Castor disfruta con Sole, aunque según Miguel también reparte sus dones con alguna otra moza del pueblo cuando va solo para hacer recados. Pero Sole no sabe eso y por nuestra parte nunca sabrá nada. Buena es ella para tomarse con calma esas cosas!. Como dice mi chico, Sole es capaz de caparlo si se entera que Castor la mete en otro coño. Aunque inmediatamente añade: “Bueno, si no le gustase tanto esa polla, desde luego que se la cortaba por andar mariposeando en otras flores. Pero el caso es que Sole se pirra por el rabo de su macho. Y a un buen polvo es muy difícil hacerle ascos...... Verdad mi amor?”. “Desde luego”, respondo yo. Y en menos de cinco minutos ya lo estamos demostrando, aunque nos coja en la cuadra y nos vean los caballos. Por cierto, ahora tienen una yegua y muy pronto es posible que tengamos un potro. O una potra, que nos da lo mismo para montar cuando crezca y ya esté en condiciones de soportar nuestro peso sobre su grupa.

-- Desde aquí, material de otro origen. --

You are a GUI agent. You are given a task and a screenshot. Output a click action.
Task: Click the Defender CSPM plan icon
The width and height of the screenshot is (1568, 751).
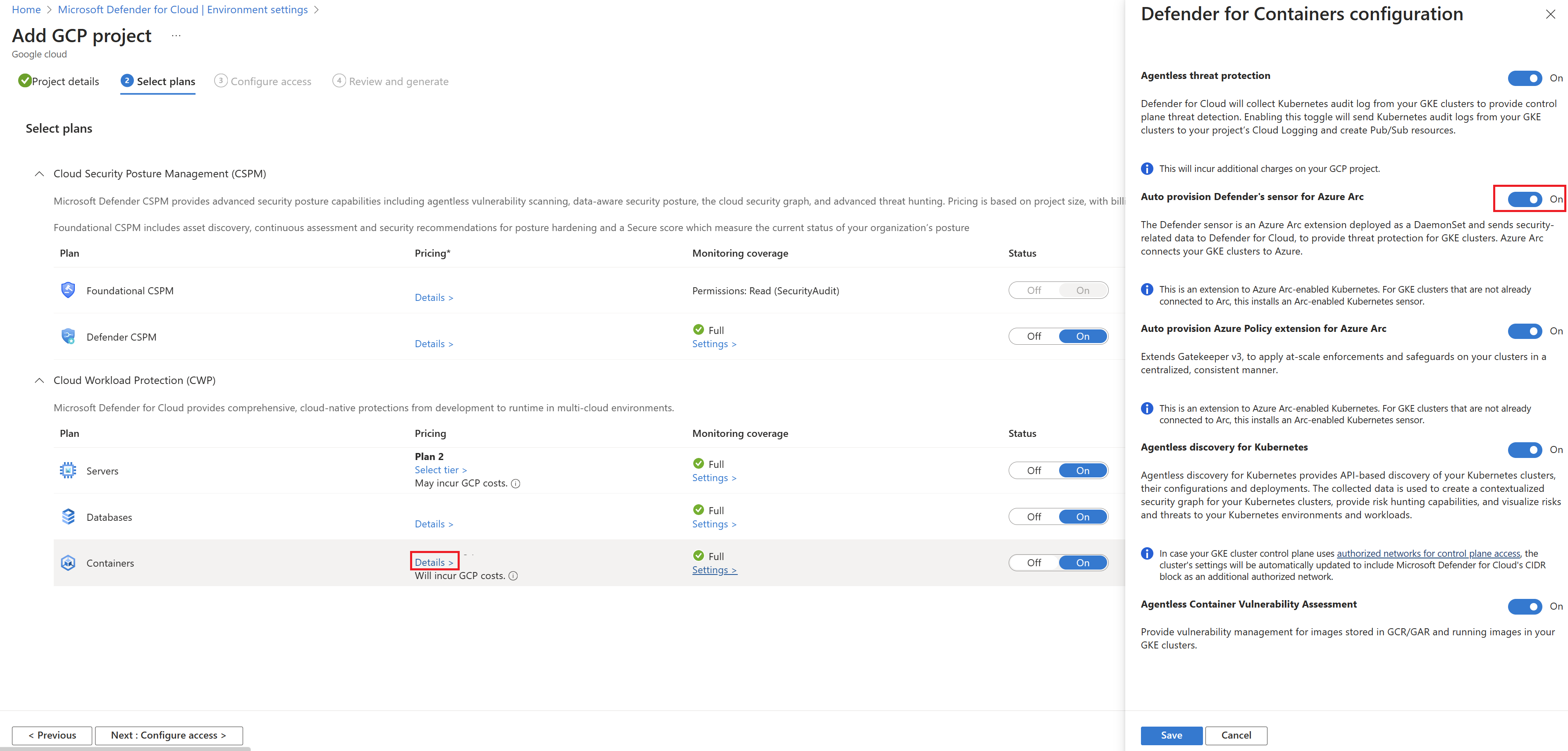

Así es mi vida ahora y  también el ambiente que se respira en la casa grande. Puede que para los vecinos del pueblo que viven en al orilla de enfrente, al otro lado del puente sobre el río, que ni Miguel ni yo queremos ni precisamos cruzar, en la casa sigan ocurriendo cosas y fenómenos extraños y hasta sobrenaturales. Y por ello casi nadie se acerca para ver si es verdad que hay fantasmas o gentes raras. Y eso nos libra de sus miradas indiscretas y sus comentarios, pues no es infrecuente que andemos en pelotas por el jardín. Y desde luego yo no me privo de acariciar y besar a Miguel sin preocuparme de quien pueda vernos. Y aunque pudiera parecer raro, Sole nos mira con mejores ojos que Castor. Yo pienso que a ese chaval le escuece un poco que Miguel haya preferido estar conmigo en lugar de seguir embobado y prendado de sus gracias y virtudes de macho. Es muy viril y lo que le van son las hembras, pero a todo hombre le molesta no ser el punto de atracción y el gallo absoluto de un corral donde a su entender, además de gallinas, sólo hay pollos sin arrestos para fecundarlas y hacer que pongan huevos. De todos modos Miguel le dejó claro más de una vez que la única gallina que podía montar era Sole, porque a él ya lo montaba otra especie de gallo distinto a él.
Y no queda nada más que contar de esta historia, ni secretos que airear, tanto de la casa grande como de sus habitantes. Y ahora solo resta desear a todos los posibles lectores de este relato que no vivan ocultándose a sí mismos su personalidad completa, dejando traslucir únicamente esa parte menos comprometida de acuerdo con la moral y las costumbres de una sociedad que nunca te agradecerá el sacrificio de vivir tu vida a medias y no ser plenamente feliz por guardar las apariencias.